Senyawa ini memiliki sifat mudah larut dalam air, dapat difermentasi, dan memiliki viskositas tinggi. Konjak glukomanan dikenal sebagai pangan non-kalori dan merupakan sumber serat pangan yang tidak dapat dicerna, serta tahan terhadap hidrolisis oleh enzim pencernaan dalam saluran pencernaan manusia[2]. Shirataki memiliki warna yang bening, tekstur kenyal dan rasa yang tawar. Berbahan dasar konjak glukomanan, shirataki termasuk sebagai pangan kaya serat yang rendah kalori[3].

SEJARAH SHIRATAKI

Shirataki adalah makanan tradisional Jepang yang juga dikenal dengan nama lain, yaitu Ito-konyaku. Umumnya, shirataki berbentuk mie atau nasi[4]. Nama konnyaku pertama kali muncul dalam literatur sejarah Jepang selama Periode Heian. Orang Jepang mengonsumsi mi ini sebagai pengobatan sem belit pada periode Edo dan oleh para biksu di kuil selama periode Kamakura.

Selama era Edo, teknik pengolahan yang dikenal sebagai “penghancuran konnyaku” ditemukan, yang memudahkan orang untuk mengolah umbi konjak tanpa harus memegangnya secara langsung.
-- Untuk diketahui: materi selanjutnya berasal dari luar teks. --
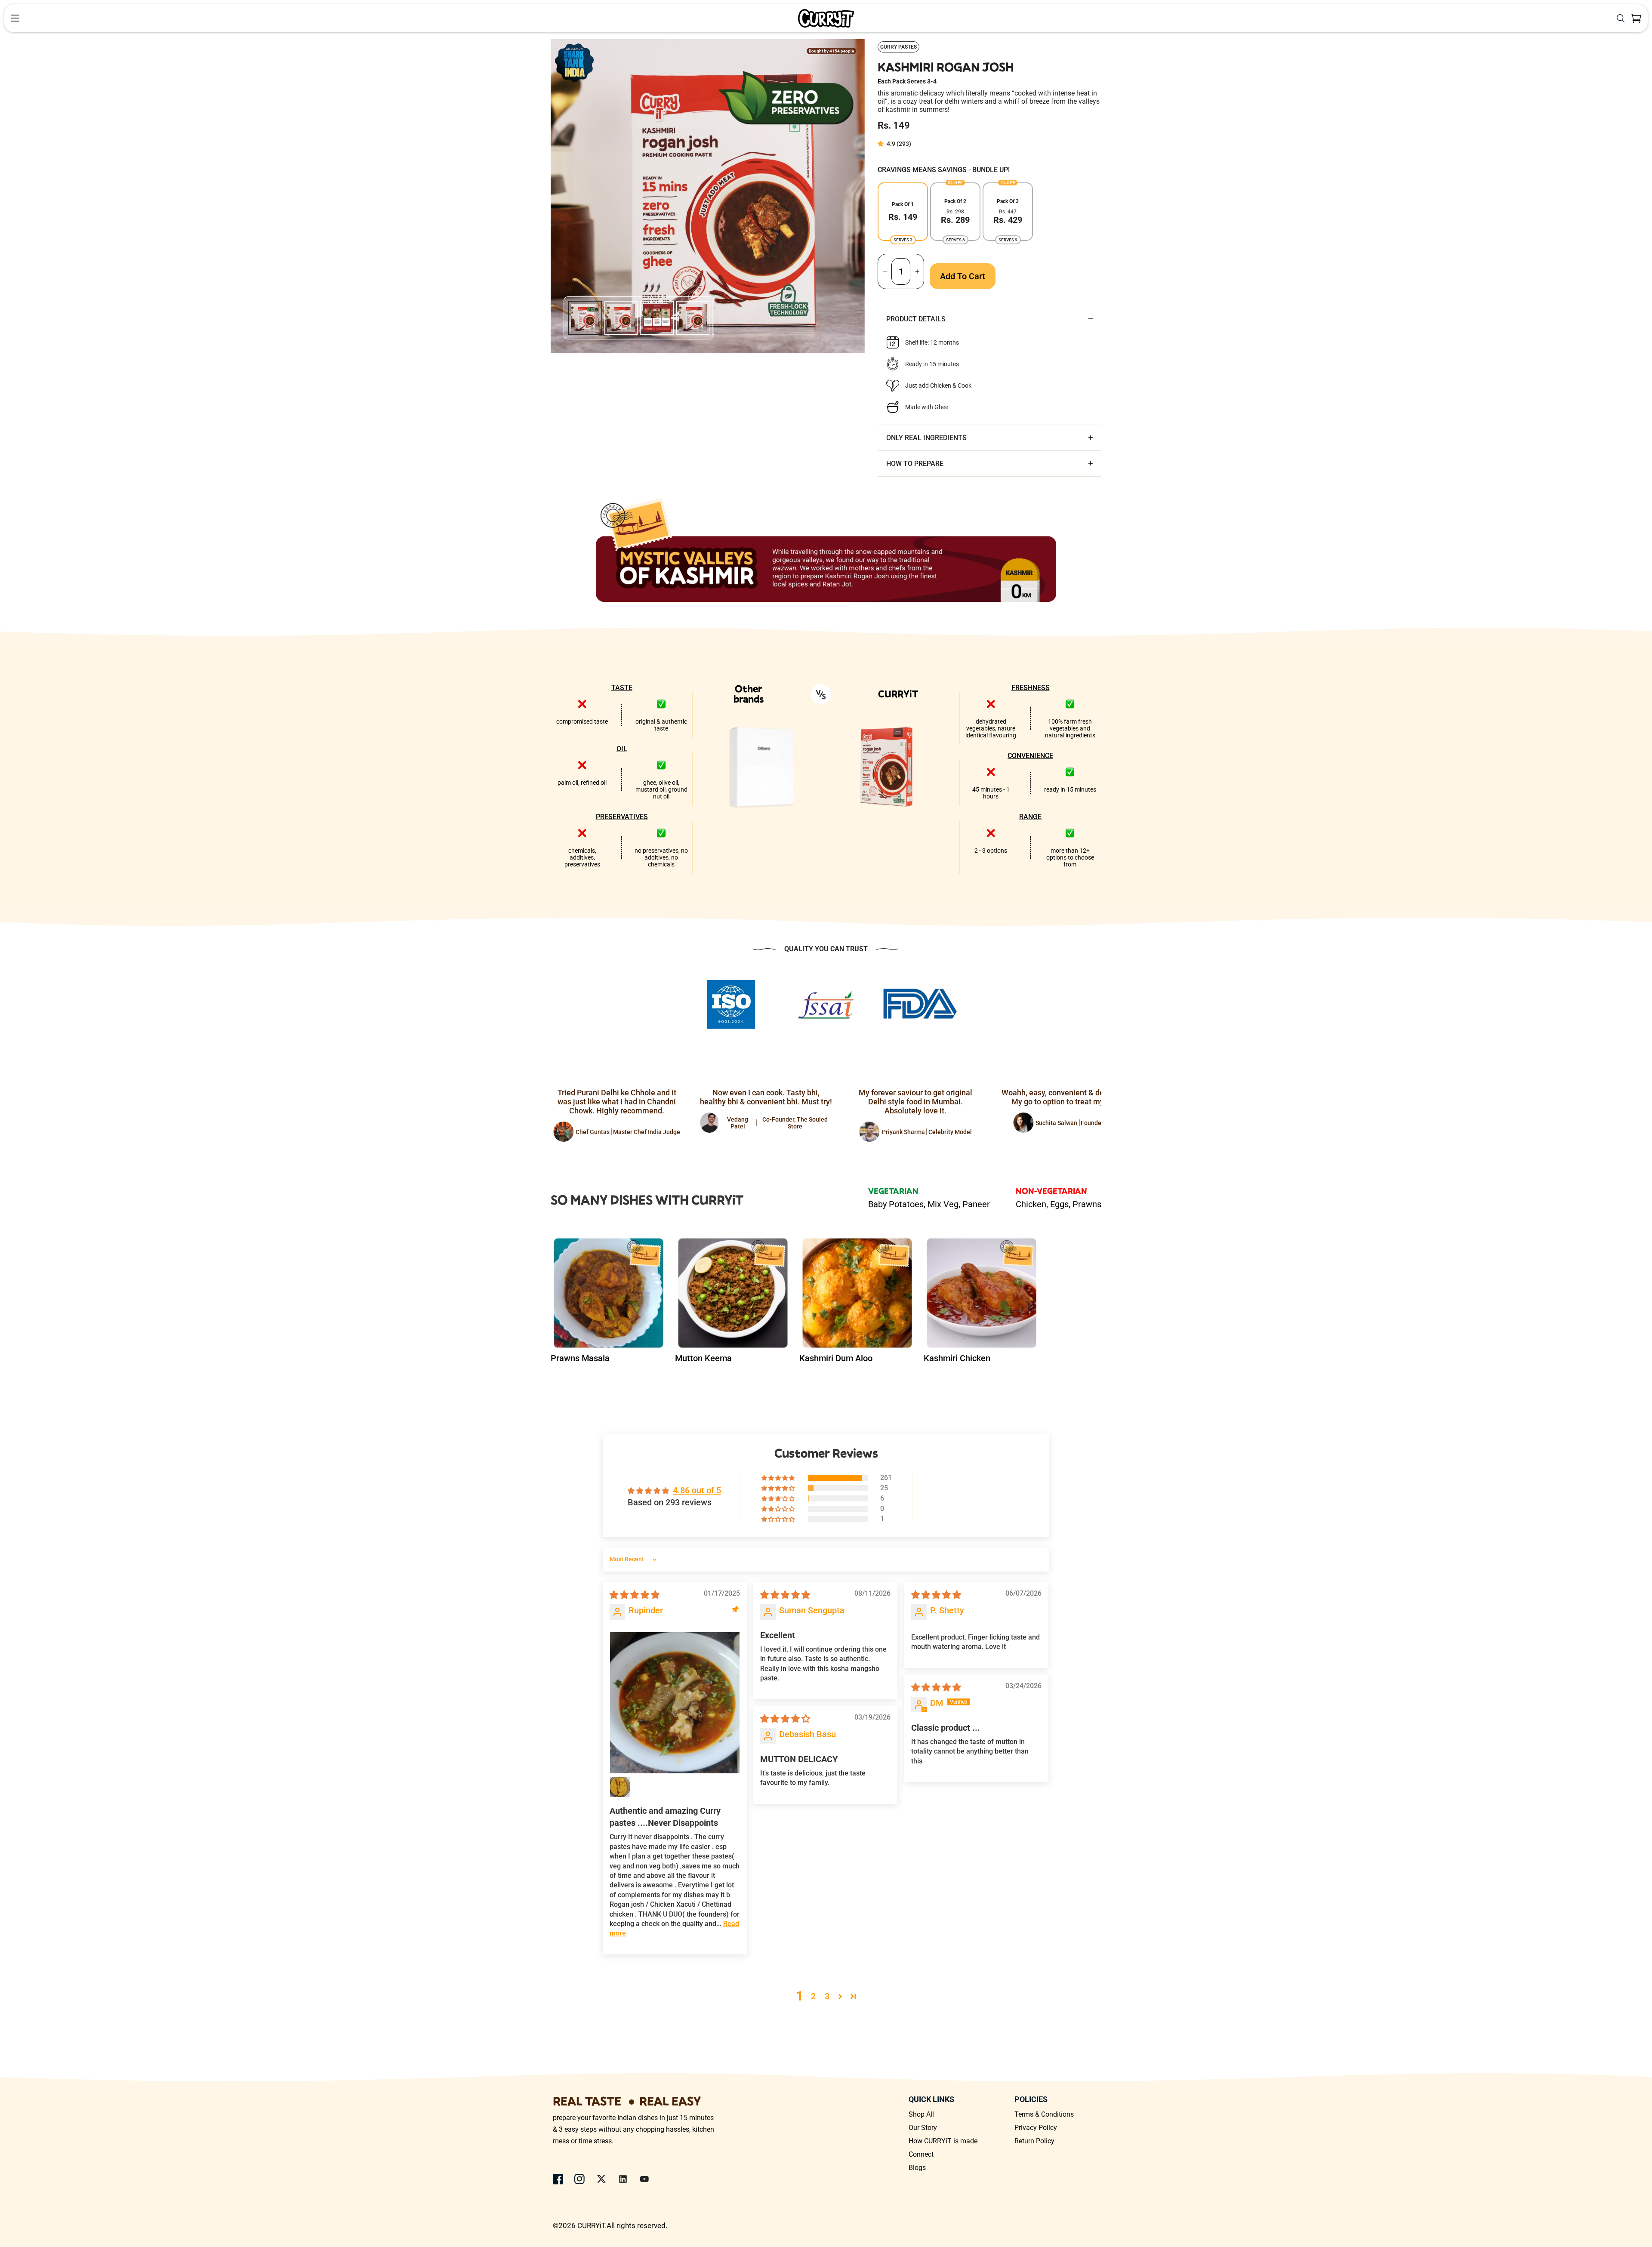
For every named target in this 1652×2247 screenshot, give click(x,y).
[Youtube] (644, 2179)
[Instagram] (579, 2179)
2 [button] (813, 1996)
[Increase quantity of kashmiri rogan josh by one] (917, 271)
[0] (1636, 18)
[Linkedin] (622, 2179)
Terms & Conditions (1044, 2114)
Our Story (923, 2128)
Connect (921, 2154)
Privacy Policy (1035, 2128)
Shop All (921, 2114)
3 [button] (827, 1996)
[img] (635, 1595)
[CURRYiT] (826, 18)
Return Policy (1034, 2141)
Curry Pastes (898, 47)
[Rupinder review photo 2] (620, 1787)
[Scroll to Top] (1635, 2200)
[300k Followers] (558, 2179)
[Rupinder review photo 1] (675, 1703)
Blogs (917, 2168)
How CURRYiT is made (943, 2141)
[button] (882, 143)
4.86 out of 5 (697, 1490)
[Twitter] (601, 2179)
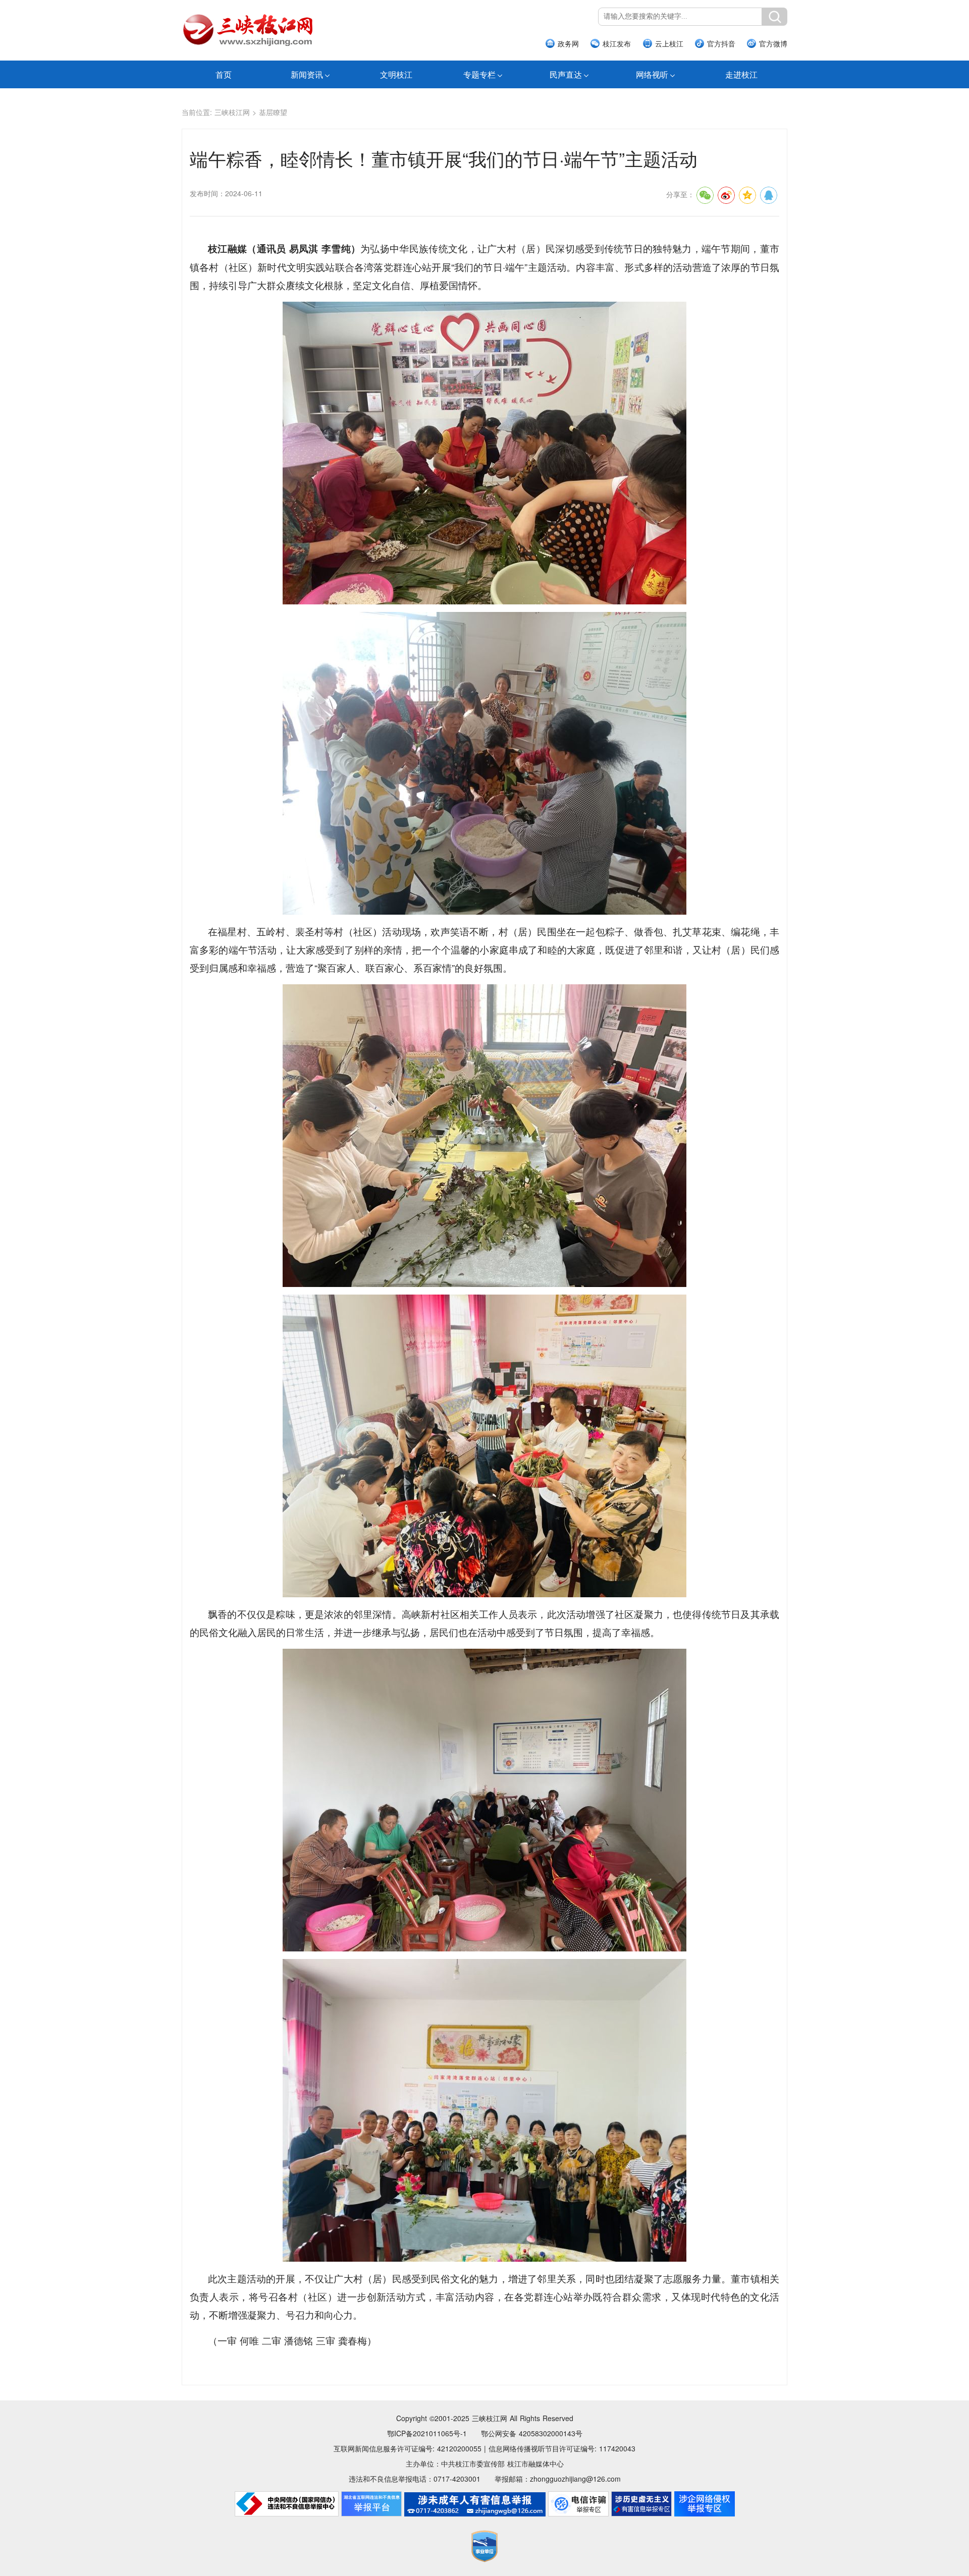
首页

Selain itu, teknik tersebut memperpanjang masa simpannya. Shirataki banyak diproduksi di wilayah Kanto dan Kansai Jepang, kemudian menyebar ke seluruh negeri dengan teknik produksi yang sama[5]. Keberadaan shirataki semakin meluas di negara lain seiring dengan meningkatnya permintaan masyarakat terhadap diet sehat.

Selama berabad-abad, umbi konjak telah dibudidayakan di negara-negara Asia sebagai sumber makanan dan bahan dalam pengobatan tradisional. Amorphophallus konjac, tanaman tahunan ini termasuk dalam keluarga Araceae. Di Indonesia, shirataki dibuat dari umbi porang atau iles-iles (Amorphophallus muelleri), yang masih termasuk dalam keluarga Araceae.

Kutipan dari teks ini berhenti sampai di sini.